Entonces, en la formación en virtudes (teóricas y prácticas) se recurre a la adopción y asimilación de un modelo o paradigma. Y si bien Wittgenstein sostendría que éste sólo puede mostrarse y no decirse, en el marco de la HA, que evita los extremos, que la iconicidad sea analógica significa que se puede mostrar el decir y decir el mostrar. Mientras que el decir pretende la univocidad, el mostrar tiende a la equivocidad. Cuando se explica algo, a veces no se entiende, por muy claro que se lo diga. Piénsese en las instrucciones dadas verbalmente para realizar una actividad, ¿cuántas veces no son comprendidas? Cuando se muestra, sucede lo mismo, puede no entenderse y mucho menos captarse el sentido de una acción. Piénsese en quien hace algo, lo que sea, sin decir nada; pasaría que nos perdería o no sabríamos qué hacer. Un ejemplo del decir que muestra, un poco para tratar de afianzar la idea de manera analógica, es el instructivo para armar un librero. En él se dice la instrucción y se diagrama o ilustra, es decir, se muestra icónicamente qué y cómo hacer para ensamblar las piezas de dicho mueble. Un ejemplo del mostrar que dice puede darse en la acción de escribir y la instrucción oral complementaria para emprender dicha actividad (Beuchot, 2011). En el ámbito moral,

como se dice, una cosa es insistir en los valores, y otra, predicar con el ejemplo. En el ámbito científico ya mencioné varios casos.

Formación en virtudes

La filosofía de la educación requiere, pues, de la antropología filosófica en la base, porque al ocuparse ésta del ser humano aporta respuesta a las preguntas de qué se parte y a quién se quiere llegar; entiéndase un ser humano por desarrollar, en el origen; y un ser humano desarrollado, en el final.

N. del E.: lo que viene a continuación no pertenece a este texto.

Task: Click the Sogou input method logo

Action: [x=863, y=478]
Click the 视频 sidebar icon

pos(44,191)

Ello supone estados y procesos de conducción, de un mover cualitativo. El maestro lo es porque sabe quién es el ser humano, el hombre, y quién puede llegar a ser y, por ende, participa y colabora en la formación en virtudes de los estudiantes.

La educación requiere de moderación, ya que ni puede ser completamente particularizada ni completamente general y homogénea, se requiere proporción de ambas. Asimismo, se requiere un equilibrio entre la política y la educación. No puede permitirse todo ni puede imponerse todo (Beuchot, 1998).

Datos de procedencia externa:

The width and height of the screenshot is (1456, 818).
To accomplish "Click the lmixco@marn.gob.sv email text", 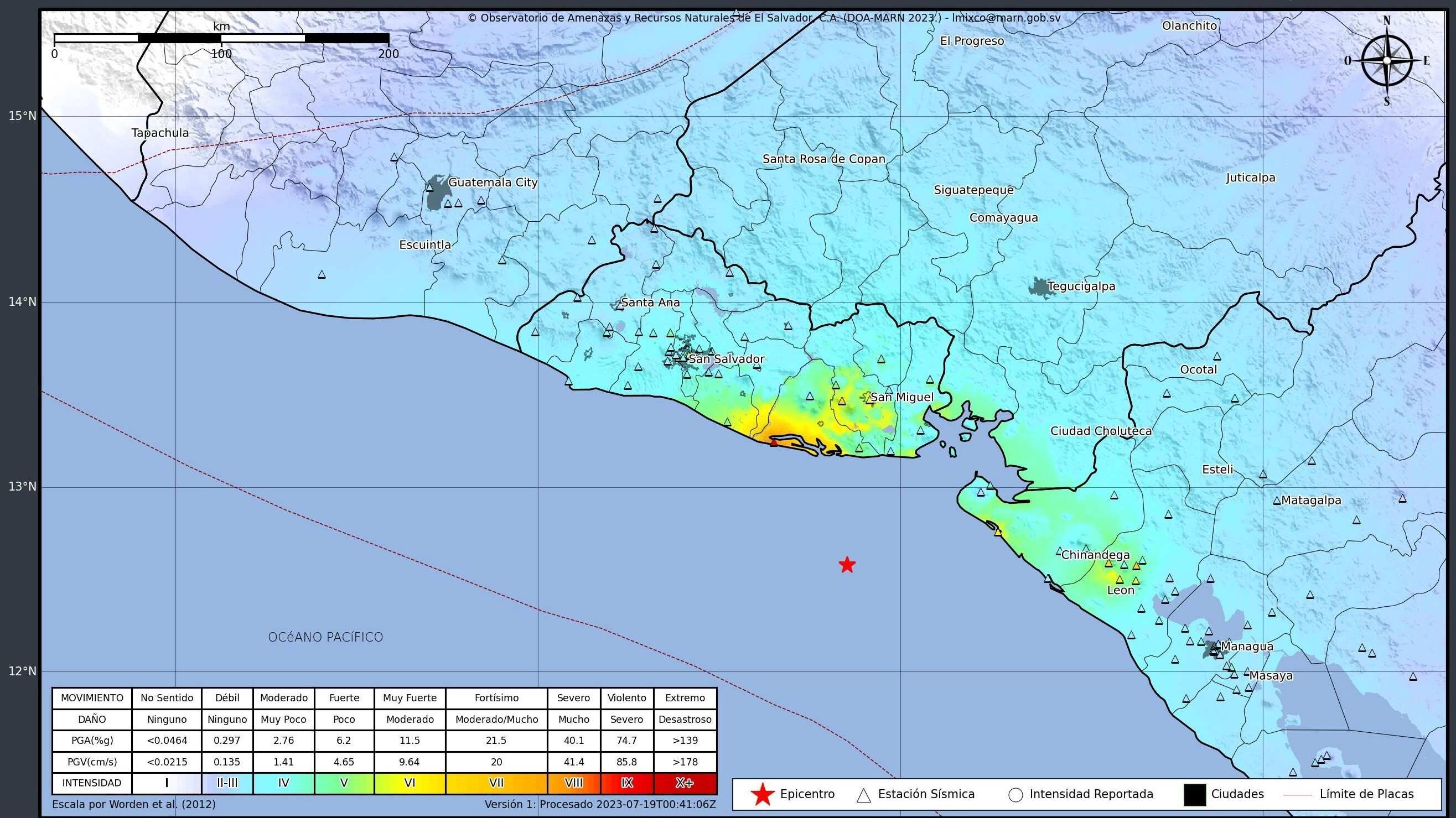I will (x=1006, y=18).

El docente, se decía, es profesional de la educación; responsable de la enseñanza en el proceso educativo escolarizado; actor, promotor, coordinador, facilitador e investigador del proceso educativo (escolarizado); organizador de ambien-

tes de aprendizaje e intérprete en estrategias didácticas del currículo; y, en el caso de que haya autonomía curricular, autonomía de gestión y acompañamiento, sería un agente de cambio y transformación. El maestro, en el ámbito educativo escolarizado, es docente y funge como tal, pero ha de ser más, esto es, modelo de sus estudiantes, ya que su labor sustantiva y esencial es la de formar a las personas que están a su cargo o de las cuales es responsable. Formación es acción, como proceso, y efecto o resultado esperado, de formar o dar forma. Esto puede conseguirlo porque ser maestro es ser icono, paradigma o modelo.

Un modelo es aquel que cuya actividad es procreativa, como se espera que sea la de un maestro, la de un jefe que motiva, que lleva, que hace que las personas den lo mejor de sí.

Un maestro así concebido debe serlo en distintos niveles, como lo pensaba Aristóteles, a saber, en lo intelectual, en lo moral y en lo productivo. Y en caso de que alguien no pueda ser modelo de todo, hay modelos según sea el caso. Cierro respondiendo: ¿quién es maestro?, quien es modelo; ¿a quién debe llamarse maestro?, a quien es modelo. Y si se es maestro es porque se tiene autoridad, la que da ser modelo y como tal es, también, jefe de la educación.